-- INSTRUCTIONS TO FOLLOW --
Look through the material below and say how many of its lines carry the string "agent". Only the number should be given.

-- EXTRACTED INFORMATION --
----------
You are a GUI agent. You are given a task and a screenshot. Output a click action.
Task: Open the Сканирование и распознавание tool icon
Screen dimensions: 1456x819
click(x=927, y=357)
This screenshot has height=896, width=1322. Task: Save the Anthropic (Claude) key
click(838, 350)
----------
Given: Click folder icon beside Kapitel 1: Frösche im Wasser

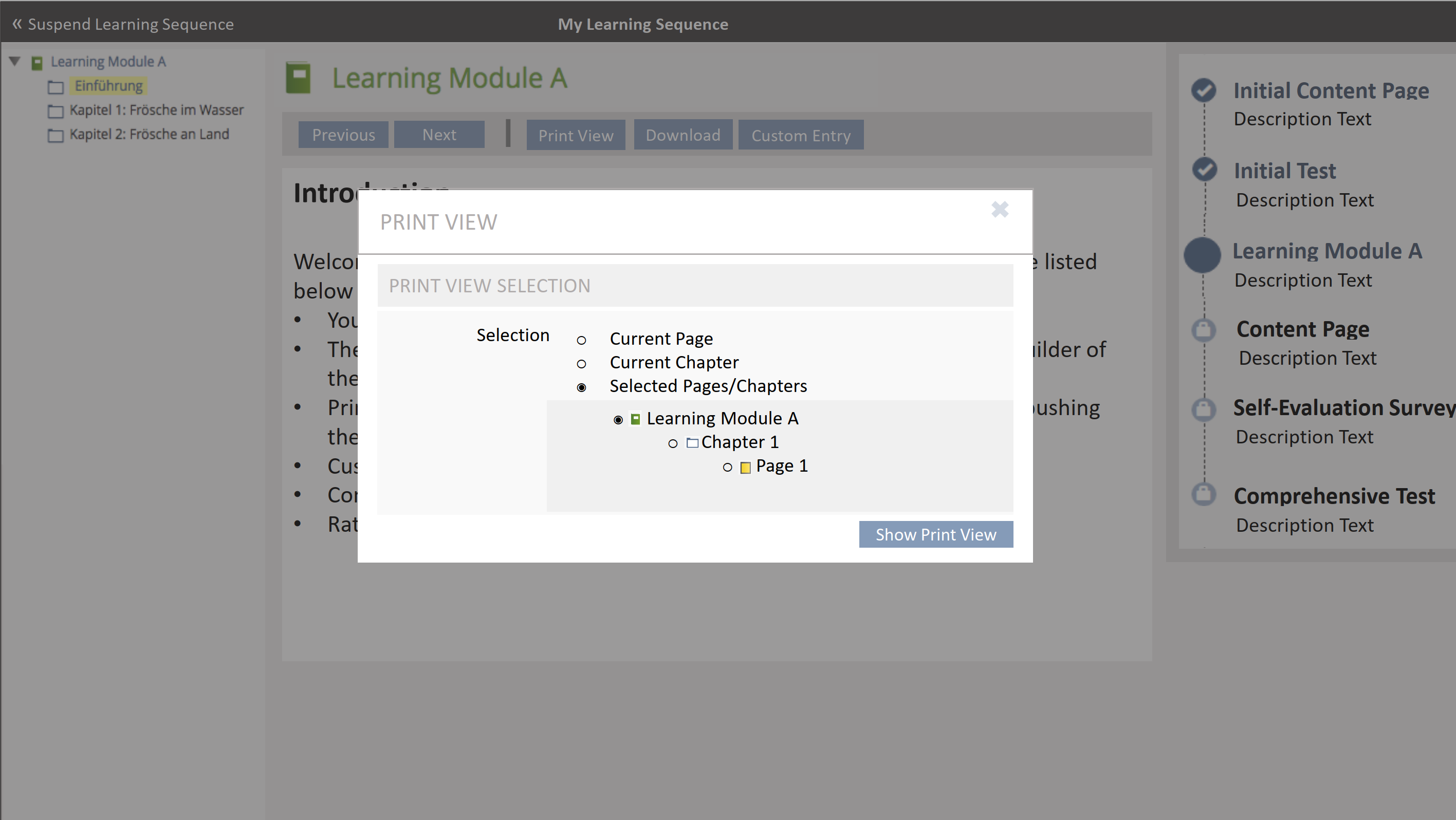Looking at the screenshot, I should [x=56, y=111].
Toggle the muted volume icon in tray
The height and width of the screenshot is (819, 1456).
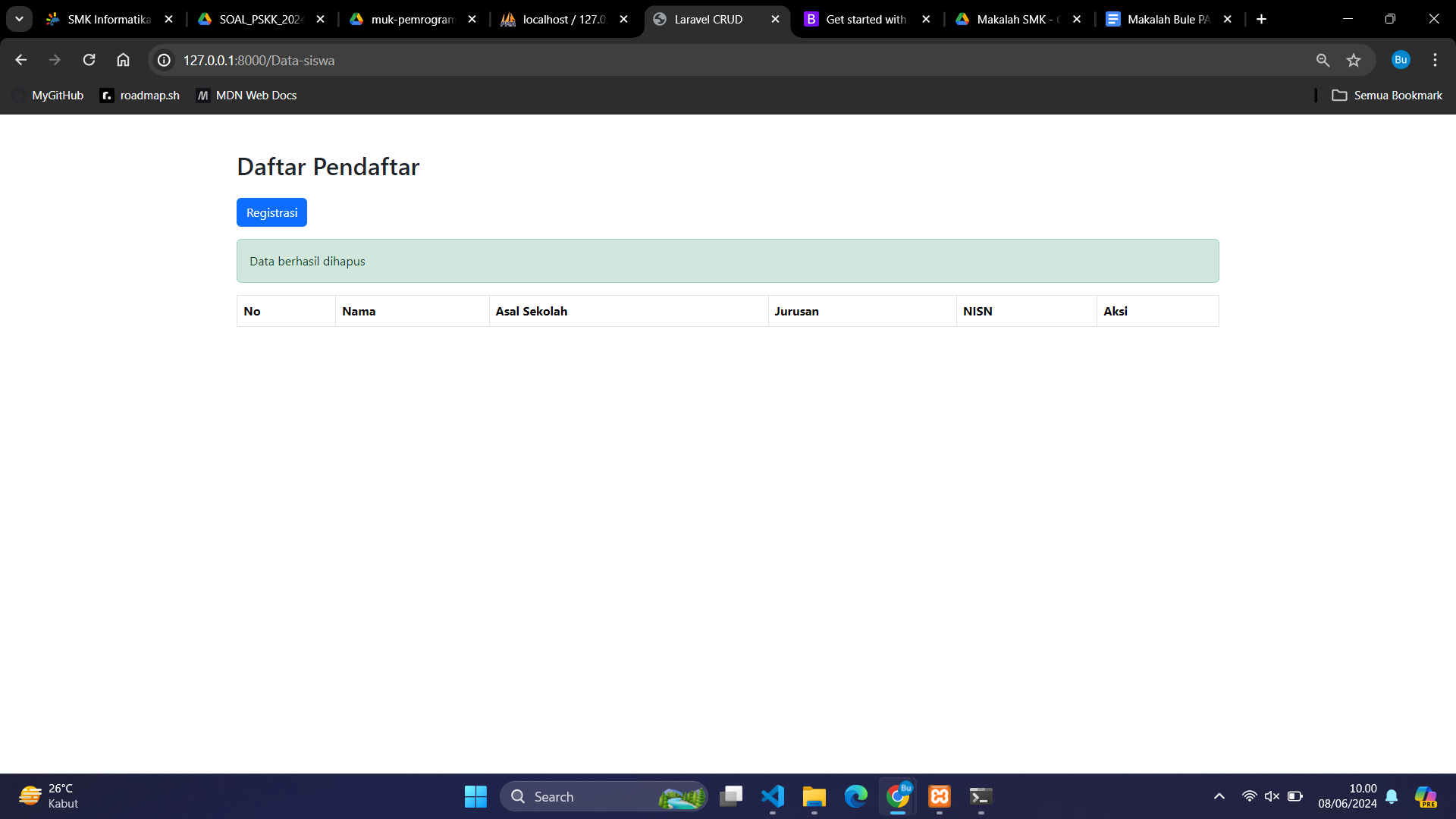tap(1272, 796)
----------
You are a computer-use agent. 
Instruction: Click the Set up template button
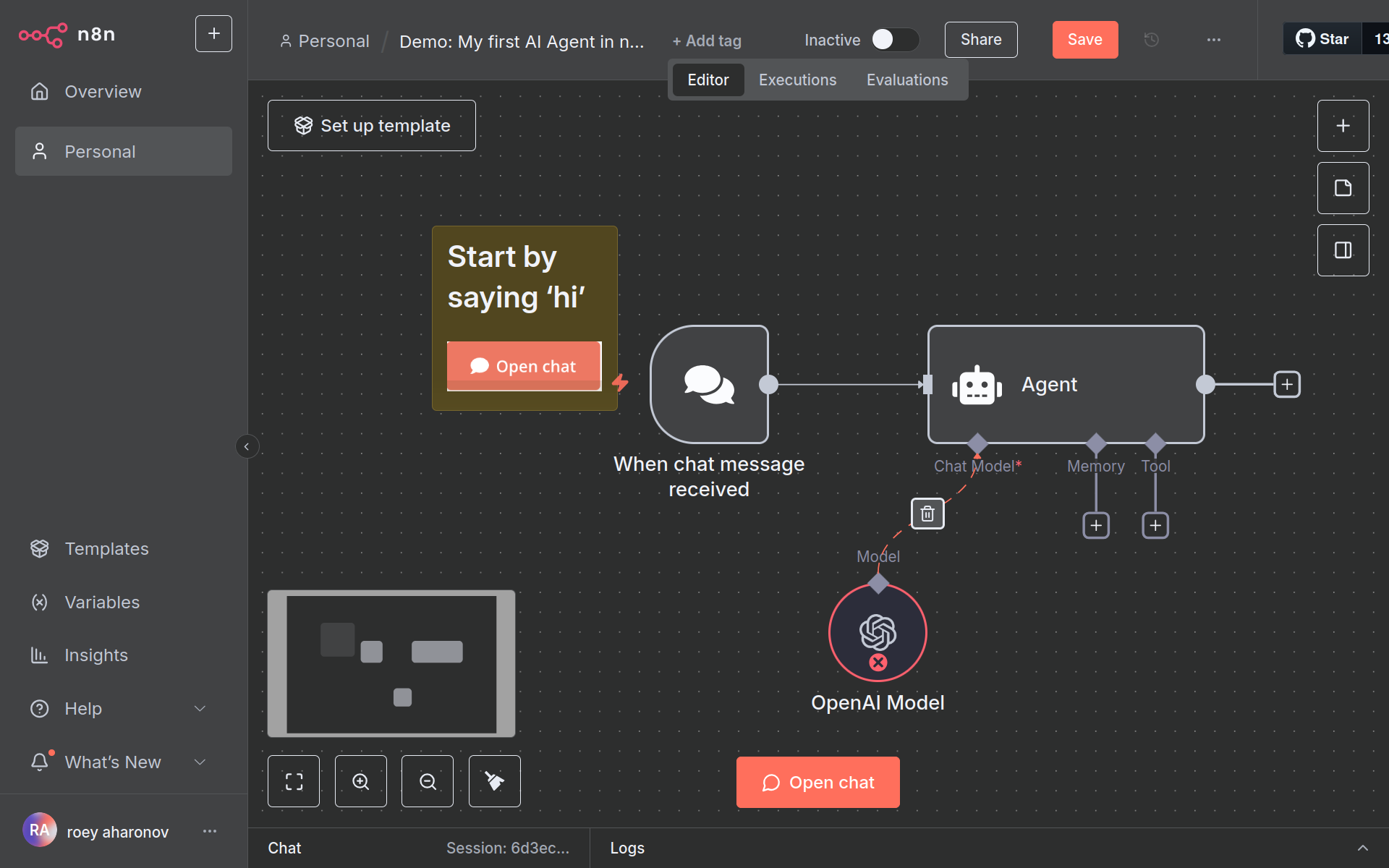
----------
-- REPLY --
2